• Excerpted records
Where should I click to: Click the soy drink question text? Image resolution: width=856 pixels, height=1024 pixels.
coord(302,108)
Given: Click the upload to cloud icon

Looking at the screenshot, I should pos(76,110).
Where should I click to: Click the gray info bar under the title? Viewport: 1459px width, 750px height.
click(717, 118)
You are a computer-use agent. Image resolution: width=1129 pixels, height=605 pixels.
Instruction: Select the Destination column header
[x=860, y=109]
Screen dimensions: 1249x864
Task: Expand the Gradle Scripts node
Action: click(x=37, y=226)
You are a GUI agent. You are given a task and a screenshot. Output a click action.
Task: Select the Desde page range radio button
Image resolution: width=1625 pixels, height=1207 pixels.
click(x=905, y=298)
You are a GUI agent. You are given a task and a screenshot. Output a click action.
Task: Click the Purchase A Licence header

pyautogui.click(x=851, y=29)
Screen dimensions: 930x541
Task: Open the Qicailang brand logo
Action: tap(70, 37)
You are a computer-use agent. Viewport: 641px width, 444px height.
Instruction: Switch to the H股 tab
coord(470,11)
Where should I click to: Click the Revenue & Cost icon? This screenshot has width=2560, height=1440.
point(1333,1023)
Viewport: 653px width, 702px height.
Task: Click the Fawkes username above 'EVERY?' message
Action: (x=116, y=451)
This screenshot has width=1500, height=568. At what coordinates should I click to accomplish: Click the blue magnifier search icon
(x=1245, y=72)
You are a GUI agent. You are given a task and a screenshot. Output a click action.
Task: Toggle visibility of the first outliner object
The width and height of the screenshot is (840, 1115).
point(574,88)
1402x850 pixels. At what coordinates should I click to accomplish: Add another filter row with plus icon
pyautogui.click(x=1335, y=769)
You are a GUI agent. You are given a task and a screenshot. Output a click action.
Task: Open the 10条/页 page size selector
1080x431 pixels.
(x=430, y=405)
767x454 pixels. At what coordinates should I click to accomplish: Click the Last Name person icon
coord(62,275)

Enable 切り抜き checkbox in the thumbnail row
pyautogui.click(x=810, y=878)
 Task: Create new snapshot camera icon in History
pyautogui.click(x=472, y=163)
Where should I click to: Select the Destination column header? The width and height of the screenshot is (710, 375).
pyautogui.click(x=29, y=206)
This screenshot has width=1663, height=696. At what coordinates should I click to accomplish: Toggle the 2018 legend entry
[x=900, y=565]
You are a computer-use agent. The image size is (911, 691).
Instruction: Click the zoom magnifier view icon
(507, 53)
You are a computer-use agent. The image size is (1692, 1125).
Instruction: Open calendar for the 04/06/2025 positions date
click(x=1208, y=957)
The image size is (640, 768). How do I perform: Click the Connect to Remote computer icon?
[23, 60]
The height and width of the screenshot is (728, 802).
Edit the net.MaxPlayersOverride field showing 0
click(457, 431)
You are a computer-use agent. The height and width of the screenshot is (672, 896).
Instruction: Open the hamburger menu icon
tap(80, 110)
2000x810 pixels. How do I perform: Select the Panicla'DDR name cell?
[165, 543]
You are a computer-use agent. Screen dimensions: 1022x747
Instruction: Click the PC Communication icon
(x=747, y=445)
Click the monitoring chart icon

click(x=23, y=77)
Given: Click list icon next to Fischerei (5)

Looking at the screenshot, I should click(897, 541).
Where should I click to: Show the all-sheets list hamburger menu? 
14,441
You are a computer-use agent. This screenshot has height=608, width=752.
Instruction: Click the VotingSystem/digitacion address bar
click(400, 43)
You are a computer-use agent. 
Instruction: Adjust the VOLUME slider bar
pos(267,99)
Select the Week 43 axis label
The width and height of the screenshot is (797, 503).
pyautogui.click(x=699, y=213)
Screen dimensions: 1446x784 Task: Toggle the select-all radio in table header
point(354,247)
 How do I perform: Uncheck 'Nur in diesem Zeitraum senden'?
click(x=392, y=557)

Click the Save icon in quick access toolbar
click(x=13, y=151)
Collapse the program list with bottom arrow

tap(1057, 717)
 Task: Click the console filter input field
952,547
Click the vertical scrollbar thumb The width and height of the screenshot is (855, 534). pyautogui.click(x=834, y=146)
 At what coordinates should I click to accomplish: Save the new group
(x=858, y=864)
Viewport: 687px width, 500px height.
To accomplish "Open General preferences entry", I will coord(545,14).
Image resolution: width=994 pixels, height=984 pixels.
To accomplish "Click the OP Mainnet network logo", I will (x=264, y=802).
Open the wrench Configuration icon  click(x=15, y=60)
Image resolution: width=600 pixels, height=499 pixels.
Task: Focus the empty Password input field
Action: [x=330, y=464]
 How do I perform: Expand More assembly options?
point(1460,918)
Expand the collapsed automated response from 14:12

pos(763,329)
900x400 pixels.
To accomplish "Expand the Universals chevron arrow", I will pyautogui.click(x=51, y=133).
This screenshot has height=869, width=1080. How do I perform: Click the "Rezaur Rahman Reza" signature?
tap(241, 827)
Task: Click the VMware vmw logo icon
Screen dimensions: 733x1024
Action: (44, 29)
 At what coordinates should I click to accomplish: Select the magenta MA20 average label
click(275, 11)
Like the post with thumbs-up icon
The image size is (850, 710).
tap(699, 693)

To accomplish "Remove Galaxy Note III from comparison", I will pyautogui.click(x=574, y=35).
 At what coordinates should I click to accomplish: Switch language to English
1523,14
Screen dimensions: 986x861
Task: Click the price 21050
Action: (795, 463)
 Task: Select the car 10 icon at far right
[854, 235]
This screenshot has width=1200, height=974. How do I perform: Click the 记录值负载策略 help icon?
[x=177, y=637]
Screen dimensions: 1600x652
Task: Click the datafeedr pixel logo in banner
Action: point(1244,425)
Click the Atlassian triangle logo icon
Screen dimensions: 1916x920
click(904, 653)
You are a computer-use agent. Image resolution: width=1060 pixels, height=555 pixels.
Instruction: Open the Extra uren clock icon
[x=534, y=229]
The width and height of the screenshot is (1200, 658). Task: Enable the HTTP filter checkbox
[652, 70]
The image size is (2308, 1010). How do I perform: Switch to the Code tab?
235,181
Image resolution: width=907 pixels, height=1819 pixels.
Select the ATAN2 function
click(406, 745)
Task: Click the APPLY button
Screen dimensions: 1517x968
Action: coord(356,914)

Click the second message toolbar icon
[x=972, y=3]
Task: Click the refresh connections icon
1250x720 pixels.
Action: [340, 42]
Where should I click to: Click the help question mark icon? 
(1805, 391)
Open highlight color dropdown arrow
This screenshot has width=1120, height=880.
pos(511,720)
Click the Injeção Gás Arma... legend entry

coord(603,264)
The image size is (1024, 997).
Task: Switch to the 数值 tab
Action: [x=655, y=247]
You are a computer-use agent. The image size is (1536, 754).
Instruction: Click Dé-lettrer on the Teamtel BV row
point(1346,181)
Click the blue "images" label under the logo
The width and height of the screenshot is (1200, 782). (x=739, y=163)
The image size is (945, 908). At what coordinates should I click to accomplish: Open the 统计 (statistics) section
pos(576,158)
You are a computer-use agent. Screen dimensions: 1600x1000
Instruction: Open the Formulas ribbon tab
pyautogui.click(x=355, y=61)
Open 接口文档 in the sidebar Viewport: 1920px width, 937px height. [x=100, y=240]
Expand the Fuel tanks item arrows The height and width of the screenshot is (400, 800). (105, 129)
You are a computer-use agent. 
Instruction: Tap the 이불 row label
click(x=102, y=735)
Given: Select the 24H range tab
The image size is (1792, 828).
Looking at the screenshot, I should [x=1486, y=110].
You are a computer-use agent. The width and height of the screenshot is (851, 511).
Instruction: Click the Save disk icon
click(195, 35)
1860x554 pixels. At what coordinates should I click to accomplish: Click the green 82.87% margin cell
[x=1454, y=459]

• What needs to be done
Needed here are the exact lines from the start of the material through the line that contains "You are a computer-use agent. Image resolution: width=1129", and no others.

• Answer section
Where should I click to: Click the soy drink question text? Image resolution: width=856 pixels, height=1024 pixels.
coord(302,108)
Given: Click the upload to cloud icon

Looking at the screenshot, I should pos(76,110).
Where should I click to: Click the gray info bar under the title? Viewport: 1459px width, 750px height.
click(717, 118)
You are a computer-use agent. Image resolution: width=1129 pixels, height=605 pixels.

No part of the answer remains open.